In this case the order entered by Judge Exum at the time of the divorce of the parents relating to the custody and support of the children, in effect incorporated the provisions of the separation agreement. It is, therefore, apparent that Judge Exum considered these provisions reasonable in the light of the conditions existing at the time he entered the order. No appeal was taken from that order. While orders in custody proceedings are never final, since with the passage of time both the needs of the children and the ability of the parents to supply those needs may change, a court is not warranted in modifying or changing a prior valid order absent a showing of change in conditions. Stanback v. Stanback, 266 N.C. 72, 145 S.E.2d 332. This requirement is further pointed out in the language of G.S. ยง 50-13.7(a): "An order of a court of this State for custody or support, or both, of a minor child may be modified or vacated at any time, upon motion in the cause and a showing of changed circumstances by either party or anyone interested." (Emphasis added.)

The order appealed from in the case now before us contains no finding as to any change in circumstances. The only allegation made by plaintiff when he moved for modification of the prior order as to any change in circumstances, was that both parents had remarried. However, there was no allegation as to how this fact related in any way to the custody and support of the children.
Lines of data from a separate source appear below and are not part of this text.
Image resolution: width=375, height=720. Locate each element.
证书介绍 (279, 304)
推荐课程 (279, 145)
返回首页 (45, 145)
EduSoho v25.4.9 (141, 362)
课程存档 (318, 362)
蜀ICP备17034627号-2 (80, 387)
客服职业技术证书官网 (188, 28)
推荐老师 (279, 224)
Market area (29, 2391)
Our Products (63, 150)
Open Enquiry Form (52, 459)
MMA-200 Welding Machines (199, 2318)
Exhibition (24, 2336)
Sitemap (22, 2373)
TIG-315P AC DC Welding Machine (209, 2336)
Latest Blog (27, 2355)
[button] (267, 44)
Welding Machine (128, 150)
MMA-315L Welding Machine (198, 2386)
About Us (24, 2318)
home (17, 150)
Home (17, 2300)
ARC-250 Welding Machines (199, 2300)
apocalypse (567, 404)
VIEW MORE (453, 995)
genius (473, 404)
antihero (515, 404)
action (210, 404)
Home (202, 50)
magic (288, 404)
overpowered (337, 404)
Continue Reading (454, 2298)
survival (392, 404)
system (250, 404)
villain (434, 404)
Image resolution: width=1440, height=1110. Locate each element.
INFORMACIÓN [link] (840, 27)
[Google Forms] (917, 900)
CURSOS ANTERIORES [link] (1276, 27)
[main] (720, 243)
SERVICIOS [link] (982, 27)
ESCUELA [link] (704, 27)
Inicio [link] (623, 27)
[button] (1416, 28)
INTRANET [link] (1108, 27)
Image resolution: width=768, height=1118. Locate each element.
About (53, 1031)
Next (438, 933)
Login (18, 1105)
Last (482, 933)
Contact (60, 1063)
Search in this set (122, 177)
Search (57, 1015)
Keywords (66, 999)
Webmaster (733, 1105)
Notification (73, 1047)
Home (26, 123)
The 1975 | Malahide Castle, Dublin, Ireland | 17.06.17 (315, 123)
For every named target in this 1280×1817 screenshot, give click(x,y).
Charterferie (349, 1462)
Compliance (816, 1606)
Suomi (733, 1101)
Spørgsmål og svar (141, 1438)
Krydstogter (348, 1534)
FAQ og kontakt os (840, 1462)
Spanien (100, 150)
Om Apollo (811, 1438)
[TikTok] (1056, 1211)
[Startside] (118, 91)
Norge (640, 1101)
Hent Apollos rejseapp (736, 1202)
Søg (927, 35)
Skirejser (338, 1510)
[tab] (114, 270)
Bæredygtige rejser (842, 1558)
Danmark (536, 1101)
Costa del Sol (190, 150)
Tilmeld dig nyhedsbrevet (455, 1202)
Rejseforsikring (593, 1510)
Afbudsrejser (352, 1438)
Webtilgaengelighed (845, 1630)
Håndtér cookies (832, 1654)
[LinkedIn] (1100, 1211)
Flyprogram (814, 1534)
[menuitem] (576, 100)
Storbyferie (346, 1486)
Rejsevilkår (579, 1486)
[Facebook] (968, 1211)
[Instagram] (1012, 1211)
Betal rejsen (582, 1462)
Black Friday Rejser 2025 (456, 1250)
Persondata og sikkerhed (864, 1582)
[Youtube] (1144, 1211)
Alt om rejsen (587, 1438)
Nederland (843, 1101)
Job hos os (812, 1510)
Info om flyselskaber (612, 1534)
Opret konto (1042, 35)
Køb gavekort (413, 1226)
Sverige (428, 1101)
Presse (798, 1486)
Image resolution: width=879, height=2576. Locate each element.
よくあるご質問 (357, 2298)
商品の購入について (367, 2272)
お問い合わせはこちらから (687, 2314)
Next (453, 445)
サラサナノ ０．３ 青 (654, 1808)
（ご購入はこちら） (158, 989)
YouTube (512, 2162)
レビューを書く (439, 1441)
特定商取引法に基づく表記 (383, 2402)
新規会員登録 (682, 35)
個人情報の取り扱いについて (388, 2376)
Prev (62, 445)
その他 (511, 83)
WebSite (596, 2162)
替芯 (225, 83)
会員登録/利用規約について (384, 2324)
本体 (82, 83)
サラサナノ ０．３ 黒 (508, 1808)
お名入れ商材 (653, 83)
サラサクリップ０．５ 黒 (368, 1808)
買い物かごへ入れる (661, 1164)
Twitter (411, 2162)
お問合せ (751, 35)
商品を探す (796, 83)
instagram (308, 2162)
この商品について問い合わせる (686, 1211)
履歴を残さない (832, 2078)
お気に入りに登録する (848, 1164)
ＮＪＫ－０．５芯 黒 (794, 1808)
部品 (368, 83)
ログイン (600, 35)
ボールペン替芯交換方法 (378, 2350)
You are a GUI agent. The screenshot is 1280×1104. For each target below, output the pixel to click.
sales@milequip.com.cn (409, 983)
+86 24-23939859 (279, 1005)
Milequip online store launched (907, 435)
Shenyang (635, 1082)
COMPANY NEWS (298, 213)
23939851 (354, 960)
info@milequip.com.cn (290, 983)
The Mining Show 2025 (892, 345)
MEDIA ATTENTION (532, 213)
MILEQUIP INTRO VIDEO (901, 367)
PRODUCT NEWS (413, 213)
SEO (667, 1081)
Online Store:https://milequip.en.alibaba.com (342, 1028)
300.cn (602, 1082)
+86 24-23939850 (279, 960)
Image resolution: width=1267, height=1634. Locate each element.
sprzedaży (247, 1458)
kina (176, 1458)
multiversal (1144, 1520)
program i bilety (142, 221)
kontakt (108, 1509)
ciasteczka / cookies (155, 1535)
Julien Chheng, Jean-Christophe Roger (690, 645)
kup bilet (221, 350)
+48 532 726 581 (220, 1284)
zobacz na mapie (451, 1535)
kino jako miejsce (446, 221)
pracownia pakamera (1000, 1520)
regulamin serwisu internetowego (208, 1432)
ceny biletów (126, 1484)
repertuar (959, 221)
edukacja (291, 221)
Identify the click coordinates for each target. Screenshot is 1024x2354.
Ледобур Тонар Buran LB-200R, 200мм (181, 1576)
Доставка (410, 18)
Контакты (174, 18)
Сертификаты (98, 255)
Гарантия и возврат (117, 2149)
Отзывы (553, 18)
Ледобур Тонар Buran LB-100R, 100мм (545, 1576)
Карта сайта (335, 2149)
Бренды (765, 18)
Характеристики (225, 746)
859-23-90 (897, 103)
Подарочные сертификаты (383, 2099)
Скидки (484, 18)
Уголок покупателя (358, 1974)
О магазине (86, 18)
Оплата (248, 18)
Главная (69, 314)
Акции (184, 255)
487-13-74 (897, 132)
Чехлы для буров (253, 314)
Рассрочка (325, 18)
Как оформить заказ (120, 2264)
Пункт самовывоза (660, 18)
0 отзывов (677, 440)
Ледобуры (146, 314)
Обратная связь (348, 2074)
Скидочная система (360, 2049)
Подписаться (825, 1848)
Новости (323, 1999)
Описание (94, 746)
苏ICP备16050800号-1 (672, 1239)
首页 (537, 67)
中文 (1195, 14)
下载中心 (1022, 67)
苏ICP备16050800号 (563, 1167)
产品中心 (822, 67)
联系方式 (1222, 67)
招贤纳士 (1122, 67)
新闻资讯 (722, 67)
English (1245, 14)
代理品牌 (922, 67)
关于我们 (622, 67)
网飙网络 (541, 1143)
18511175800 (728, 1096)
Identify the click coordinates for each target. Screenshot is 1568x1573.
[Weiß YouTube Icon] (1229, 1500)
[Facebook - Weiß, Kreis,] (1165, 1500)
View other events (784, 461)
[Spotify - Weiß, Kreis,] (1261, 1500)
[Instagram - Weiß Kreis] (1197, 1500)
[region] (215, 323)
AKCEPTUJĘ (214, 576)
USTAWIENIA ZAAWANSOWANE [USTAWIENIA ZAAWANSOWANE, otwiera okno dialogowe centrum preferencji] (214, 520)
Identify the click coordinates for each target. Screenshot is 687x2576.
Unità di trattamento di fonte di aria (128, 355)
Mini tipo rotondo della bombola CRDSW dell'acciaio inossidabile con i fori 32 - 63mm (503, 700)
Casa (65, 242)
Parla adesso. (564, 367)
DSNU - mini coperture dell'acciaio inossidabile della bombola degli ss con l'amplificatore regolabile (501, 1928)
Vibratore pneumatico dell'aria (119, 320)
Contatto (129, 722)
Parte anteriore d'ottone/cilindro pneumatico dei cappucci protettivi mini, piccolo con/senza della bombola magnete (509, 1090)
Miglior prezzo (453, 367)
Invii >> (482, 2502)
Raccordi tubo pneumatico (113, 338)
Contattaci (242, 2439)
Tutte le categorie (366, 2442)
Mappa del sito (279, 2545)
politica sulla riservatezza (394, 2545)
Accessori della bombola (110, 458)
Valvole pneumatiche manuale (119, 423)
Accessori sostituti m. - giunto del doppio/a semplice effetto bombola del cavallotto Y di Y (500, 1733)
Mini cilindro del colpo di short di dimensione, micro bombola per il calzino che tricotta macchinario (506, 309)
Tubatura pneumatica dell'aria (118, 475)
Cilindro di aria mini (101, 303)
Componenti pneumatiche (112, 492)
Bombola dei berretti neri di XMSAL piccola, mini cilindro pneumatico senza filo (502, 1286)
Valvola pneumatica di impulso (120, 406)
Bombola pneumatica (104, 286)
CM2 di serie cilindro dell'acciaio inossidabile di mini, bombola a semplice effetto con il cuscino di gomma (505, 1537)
There was no evidence of any change in the needs of the children, and the only evidence of any change in the ability of the father to make the support payments as directed in the original *376 order was that offered by the defendant, which indicated that the plaintiff father's earnings had increased. In the absence of evidence and finding of any change in circumstances, there was error in the order appealed from insofar as it modified the plaintiff's obligation to continue to make the full $300.00 monthly payments for the support of the children, without reduction during the time of their summer visits to him.

There is no merit in plaintiff's contention that, since he would necessarily be supporting his children while they visited with him, the order appealed from did not really modify the original order. The original order contemplated exactly such visits, yet made no provision for any reduction on the monthly payments. By omitting any such provision, it is possible that the court in making the original order took into account that certain expenses of the children continued at their mother's home even during their absence while visiting their father. However that may be, provision for any reduction in the payments was omitted from the original order, and that order could not thereafter be modified by inserting such provision without a showing and finding of change in circumstances.

There is no merit in appellant's remaining assignments of error which related to the denial of her motion to require plaintiff to reimburse her for travel expenses and attorney's fees and to post bond. These were all matters within the sound discretion of the trial judge and no abuse of discretion has been shown.

The order appealed from insofar as it directs any change in the plaintiff's obligation to continue to make the full $300.00 monthly support payments for the children is reversed; in other respects it is affirmed.

Affirmed in part,

Reversed in part.

MALLARD, C. J., and HEDRICK, J., concur.